(AIM OF THE EXERCISE): Using the data below, return every line that holds the word "size".
--- START ---
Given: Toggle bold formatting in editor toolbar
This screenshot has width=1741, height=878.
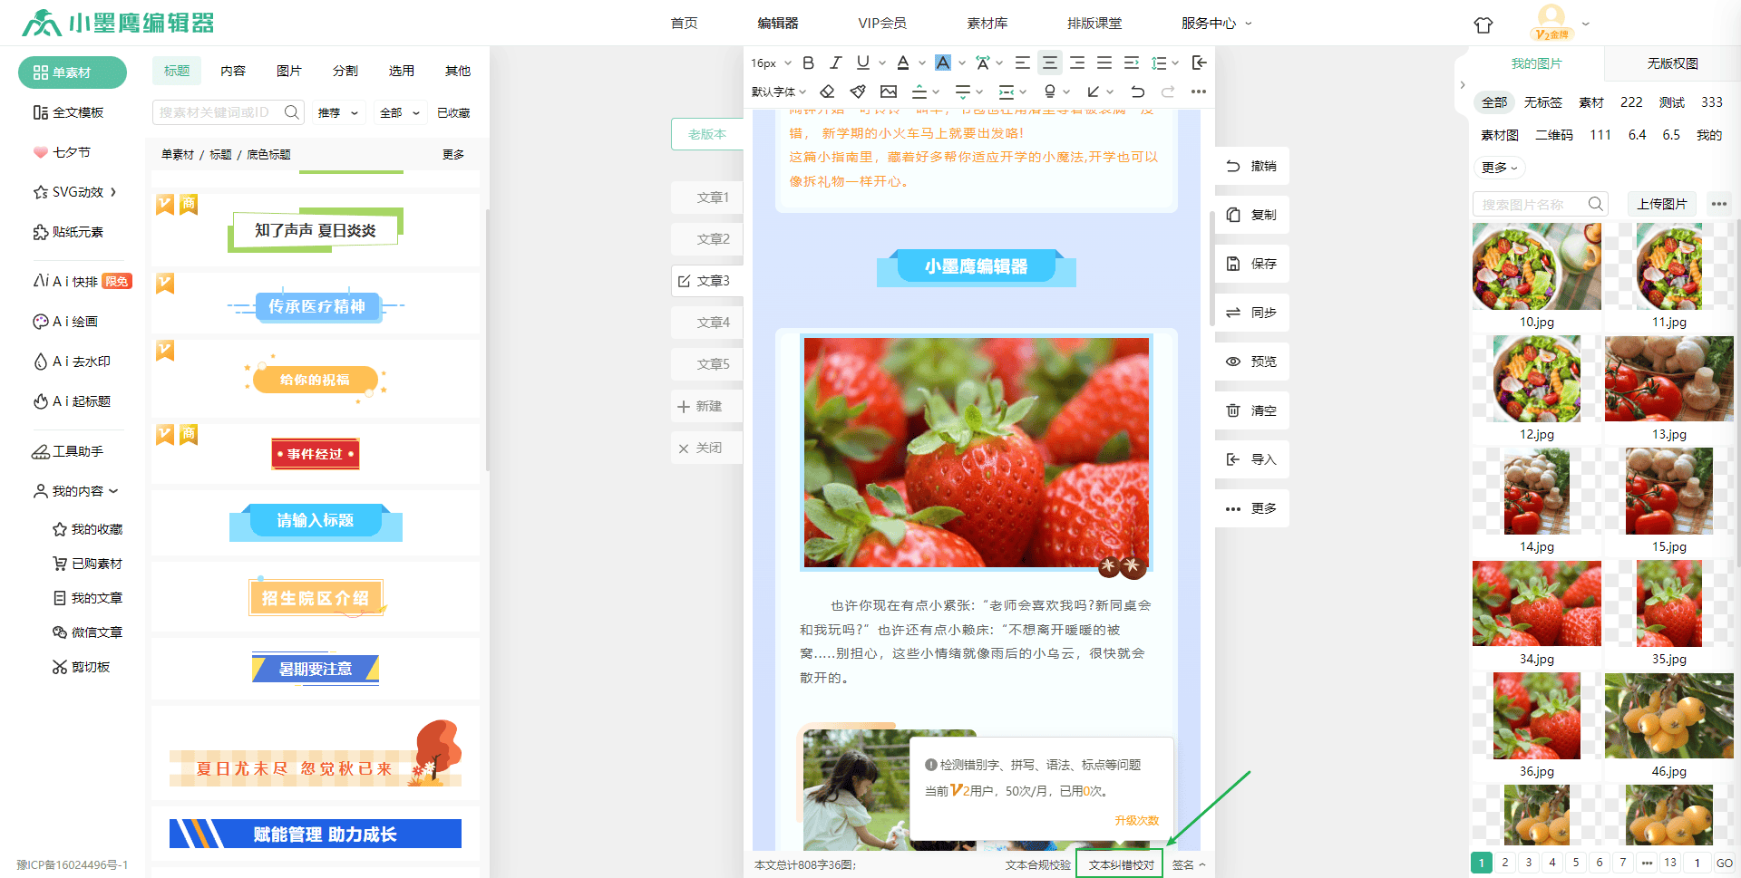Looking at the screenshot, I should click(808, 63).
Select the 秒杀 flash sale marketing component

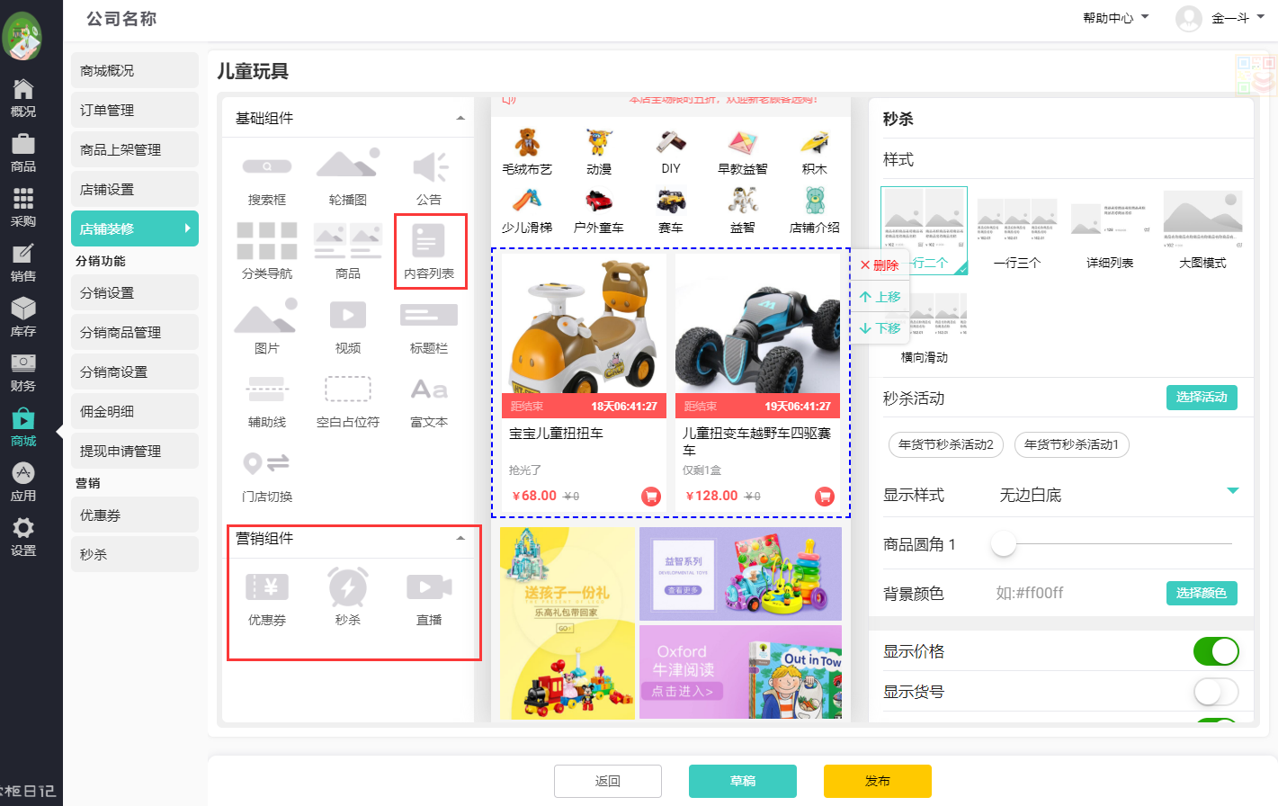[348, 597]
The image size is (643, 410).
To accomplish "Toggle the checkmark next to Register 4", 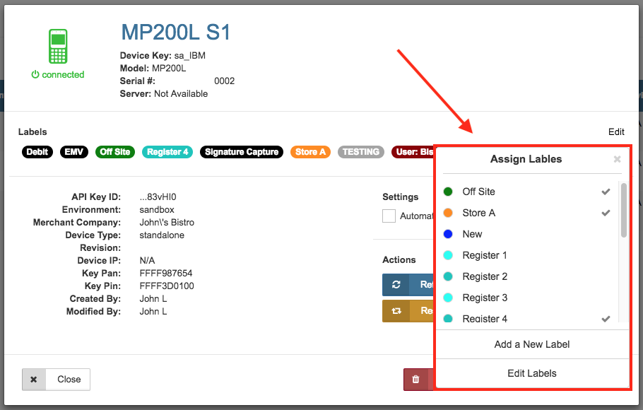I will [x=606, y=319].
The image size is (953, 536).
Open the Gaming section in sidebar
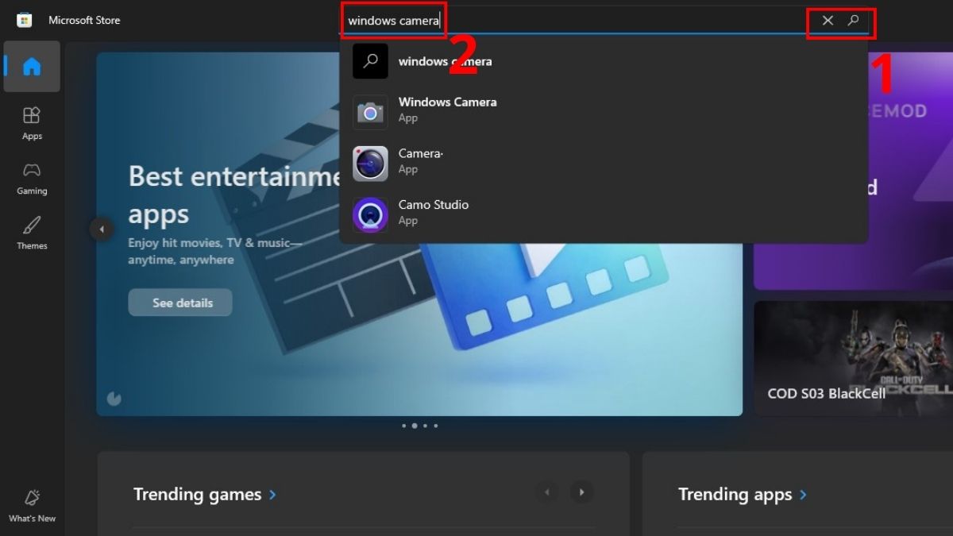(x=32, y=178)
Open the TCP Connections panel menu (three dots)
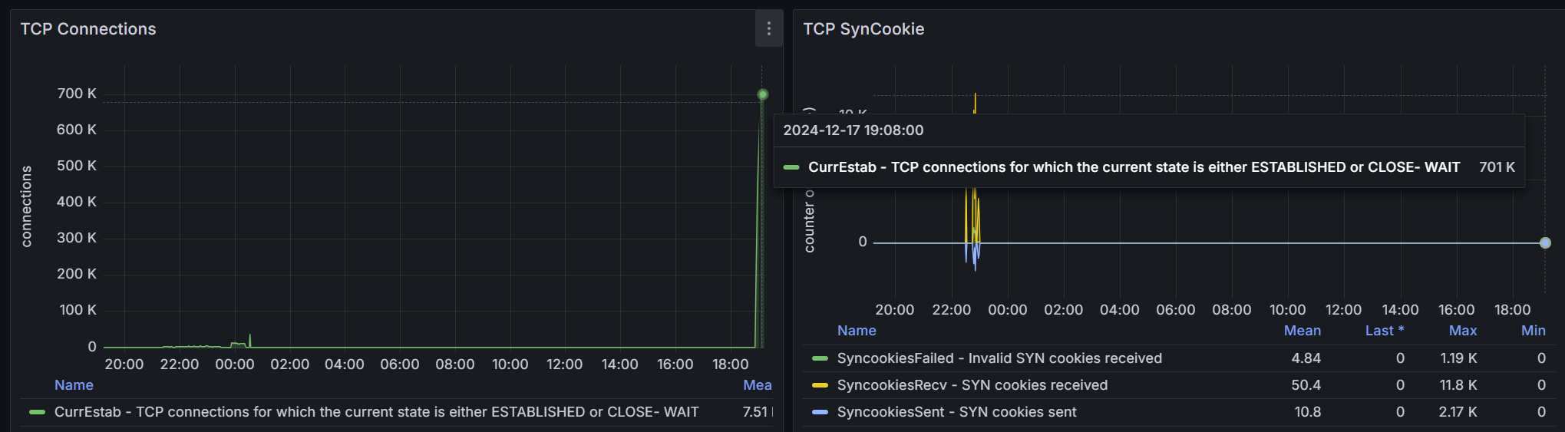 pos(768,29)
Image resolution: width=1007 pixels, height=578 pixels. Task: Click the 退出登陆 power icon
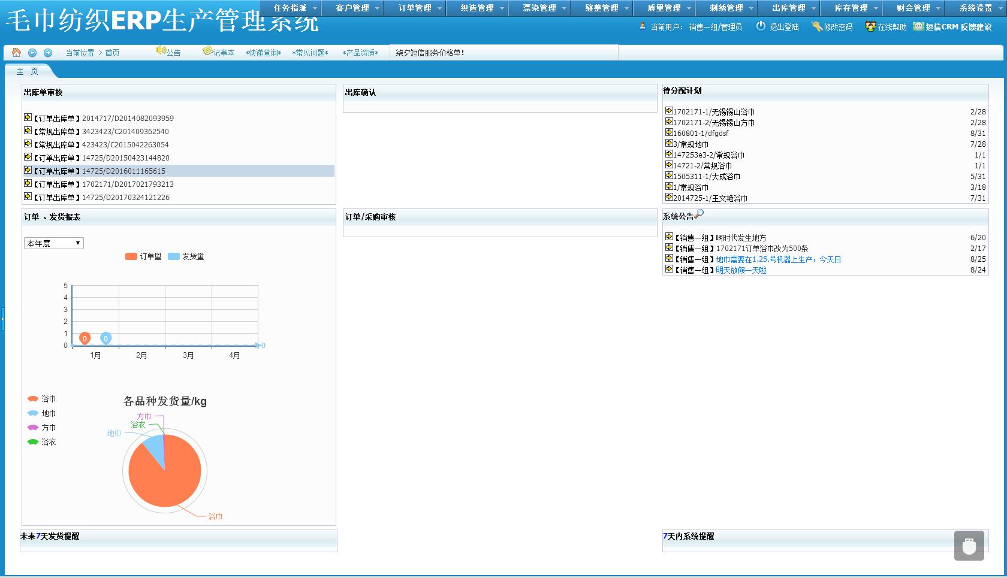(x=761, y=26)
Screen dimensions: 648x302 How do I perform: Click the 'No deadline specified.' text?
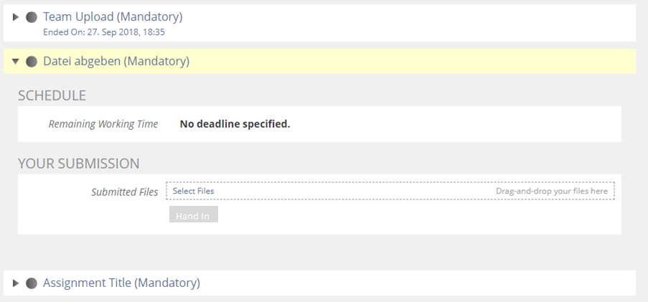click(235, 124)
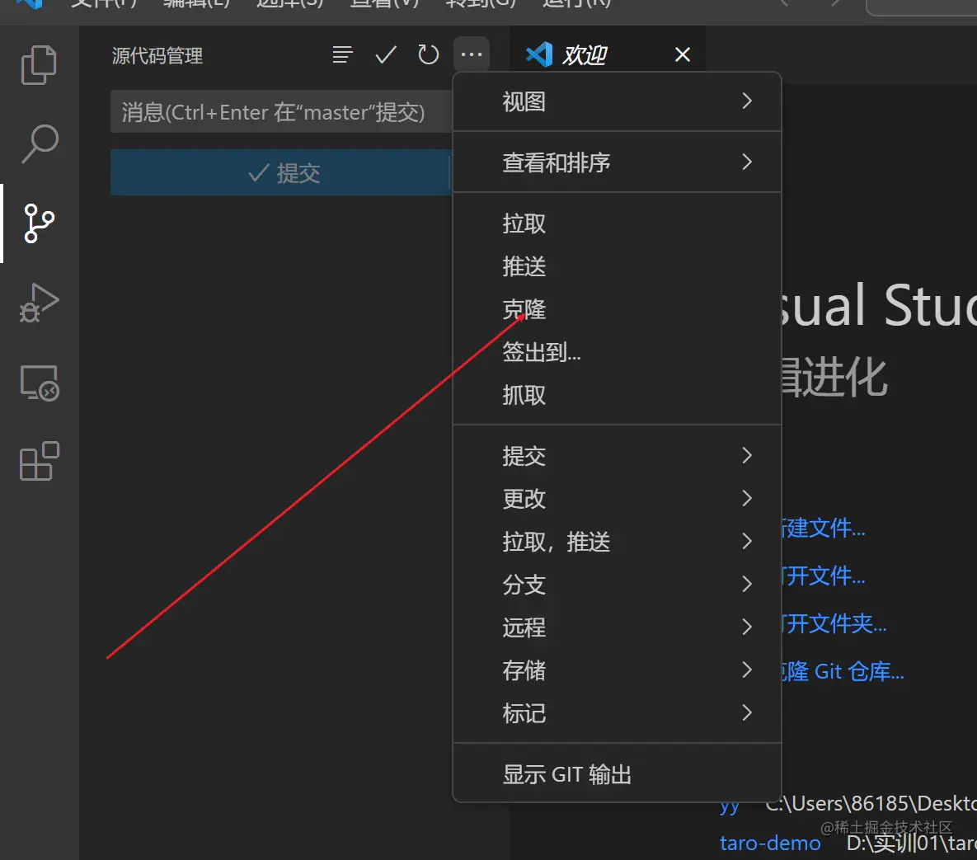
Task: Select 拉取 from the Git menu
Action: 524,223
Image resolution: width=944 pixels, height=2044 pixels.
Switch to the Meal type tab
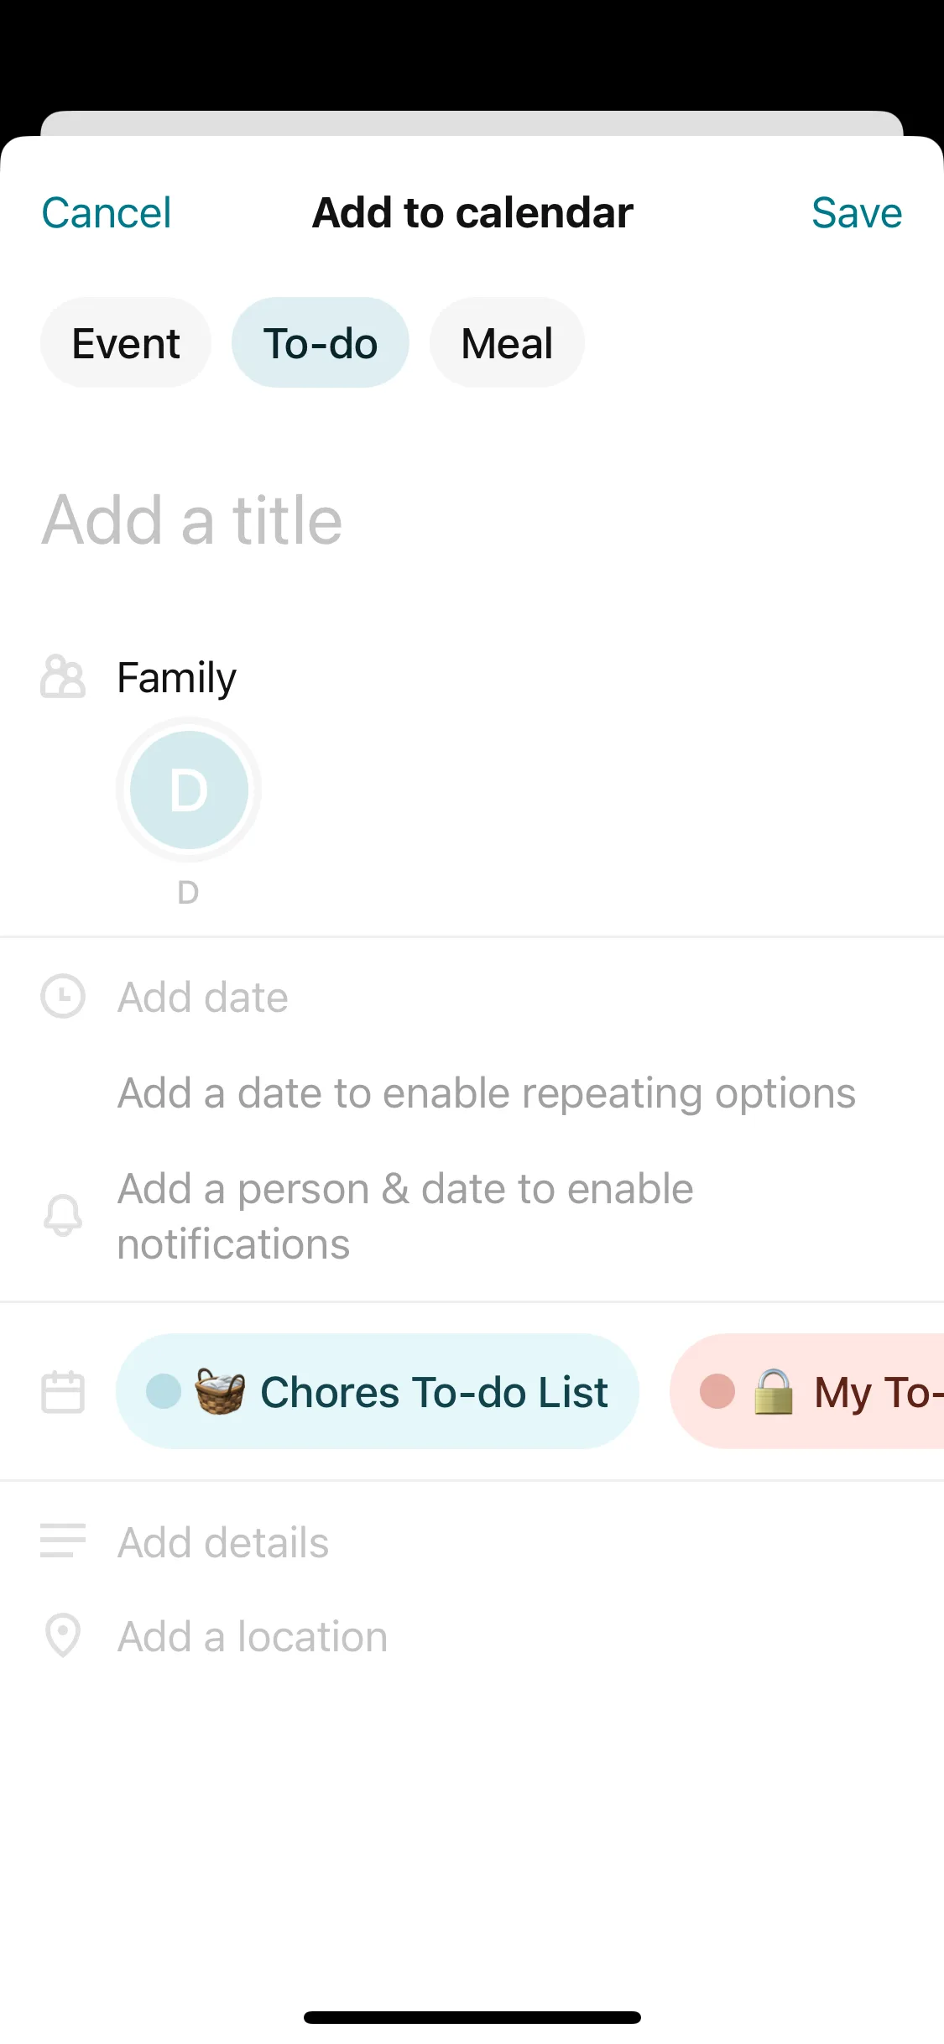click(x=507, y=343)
--- END ---
(EXERCISE RESULT):
The image size is (643, 410).
The image size is (953, 536).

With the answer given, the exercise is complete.